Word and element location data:
□ □ □
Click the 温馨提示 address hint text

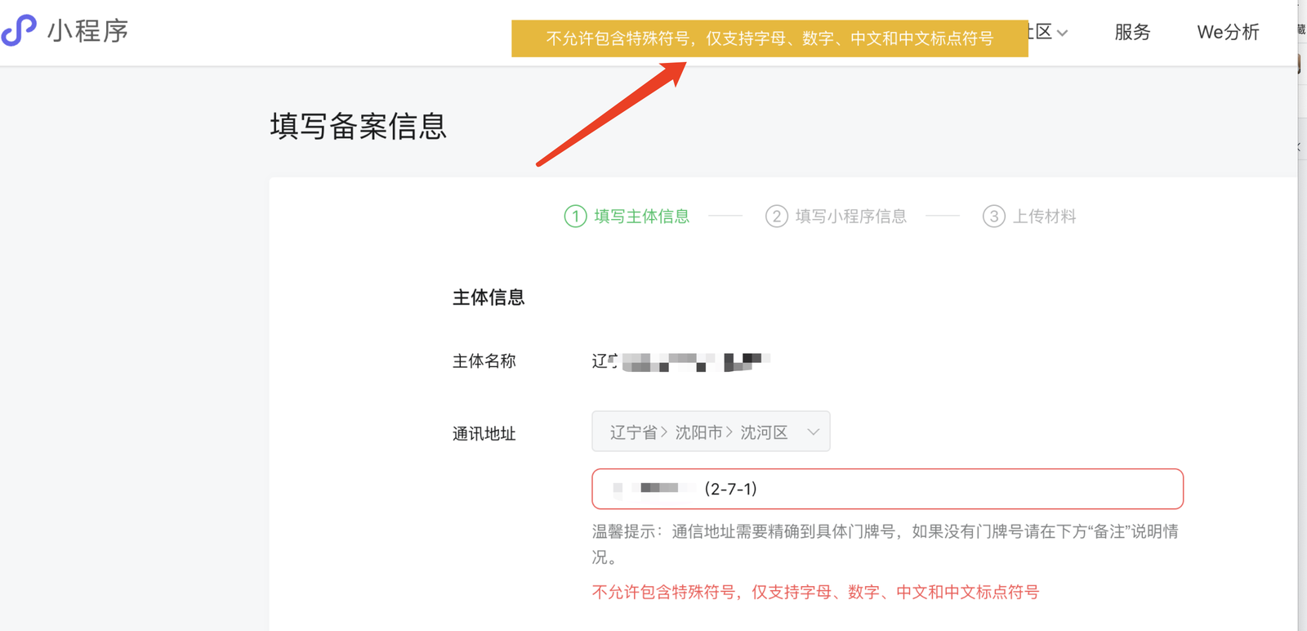[885, 544]
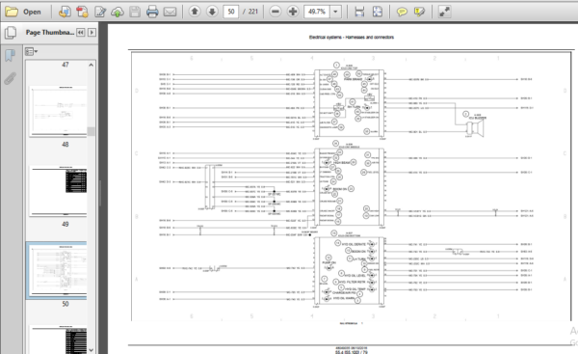Image resolution: width=578 pixels, height=354 pixels.
Task: Select the highlight text tool
Action: [419, 12]
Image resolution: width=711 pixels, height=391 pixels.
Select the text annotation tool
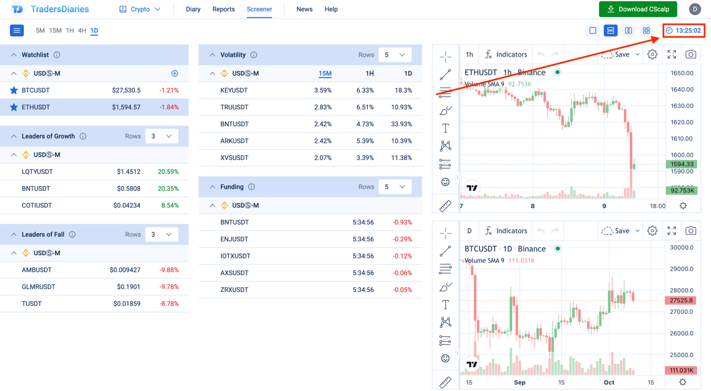pyautogui.click(x=445, y=127)
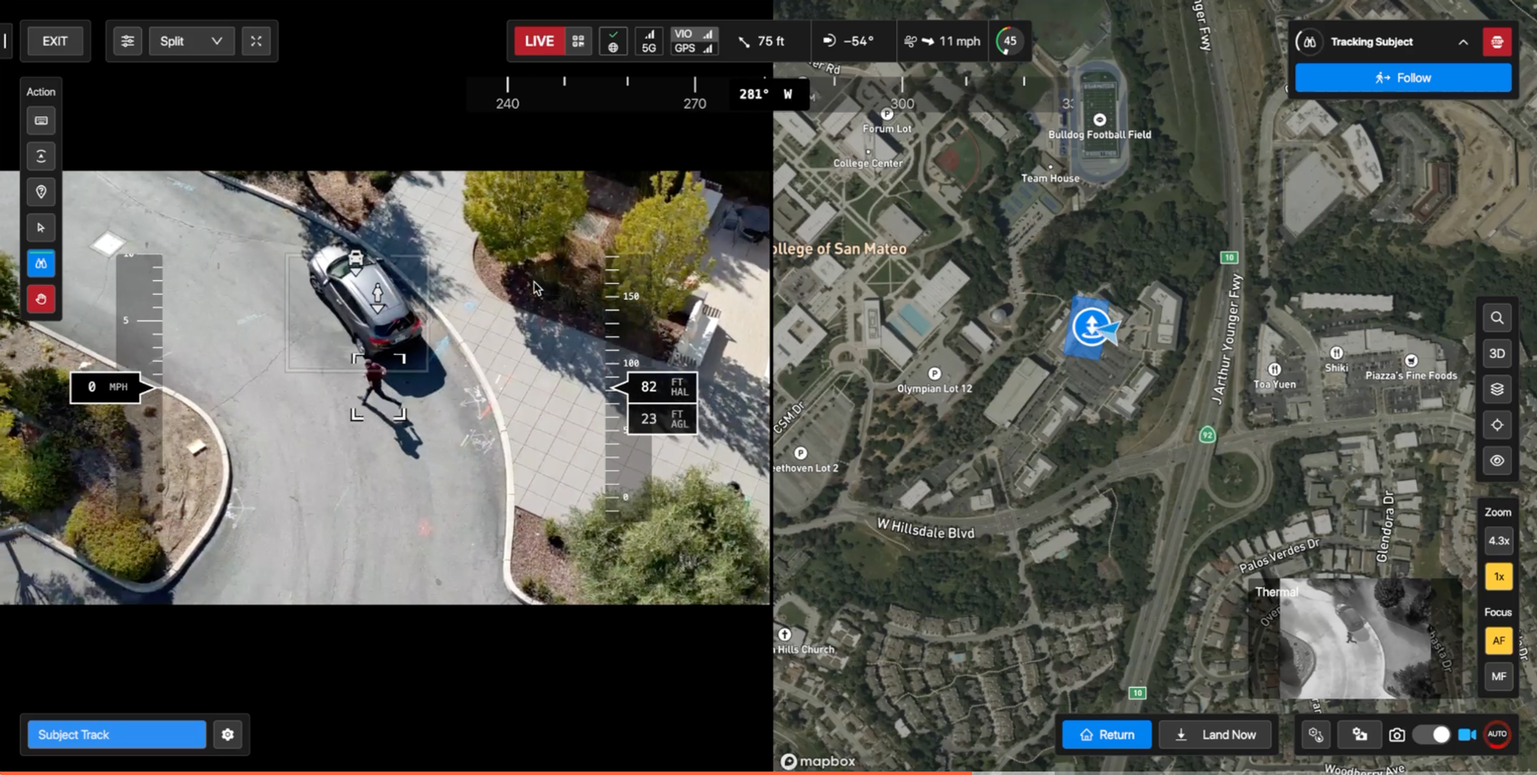Click the binoculars tracking tool in Action panel

[41, 263]
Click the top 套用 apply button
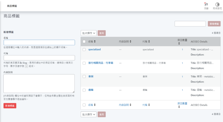Image resolution: width=223 pixels, height=122 pixels. tap(102, 33)
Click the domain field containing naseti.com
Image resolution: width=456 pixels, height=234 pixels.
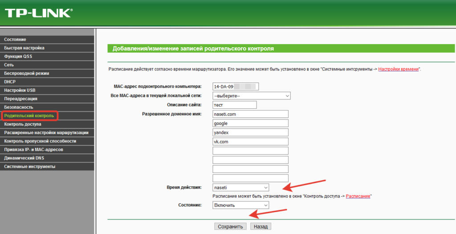pos(250,114)
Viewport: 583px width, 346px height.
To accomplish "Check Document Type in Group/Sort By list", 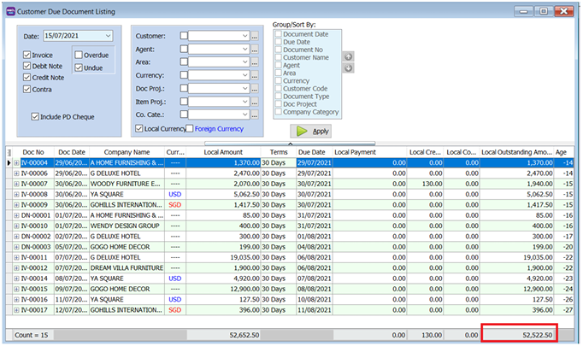I will tap(279, 97).
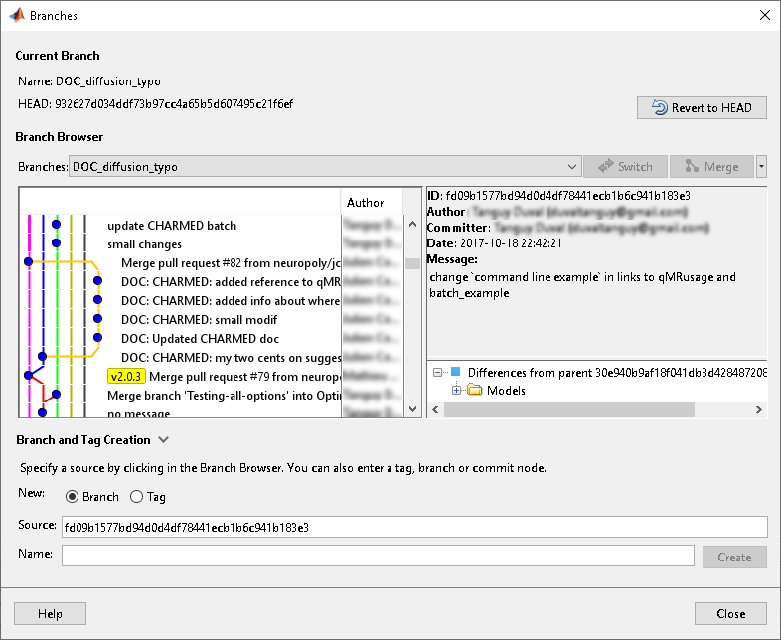The height and width of the screenshot is (640, 781).
Task: Click the Source input field
Action: tap(413, 527)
□ □ □
# What to do:
Copy everything from the line containing "Image resolution: width=711" down to the line containing "pos(250,114)", including both of those lines. Leave the pictures out.

# Solution:
Image resolution: width=711 pixels, height=391 pixels.
Select the text annotation tool
pyautogui.click(x=445, y=127)
Click the binoculars tracking tool in Action panel

[41, 263]
Click the top 套用 apply button
Image resolution: width=223 pixels, height=122 pixels. tap(102, 33)
Click the domain field containing naseti.com
Image resolution: width=456 pixels, height=234 pixels.
pos(250,114)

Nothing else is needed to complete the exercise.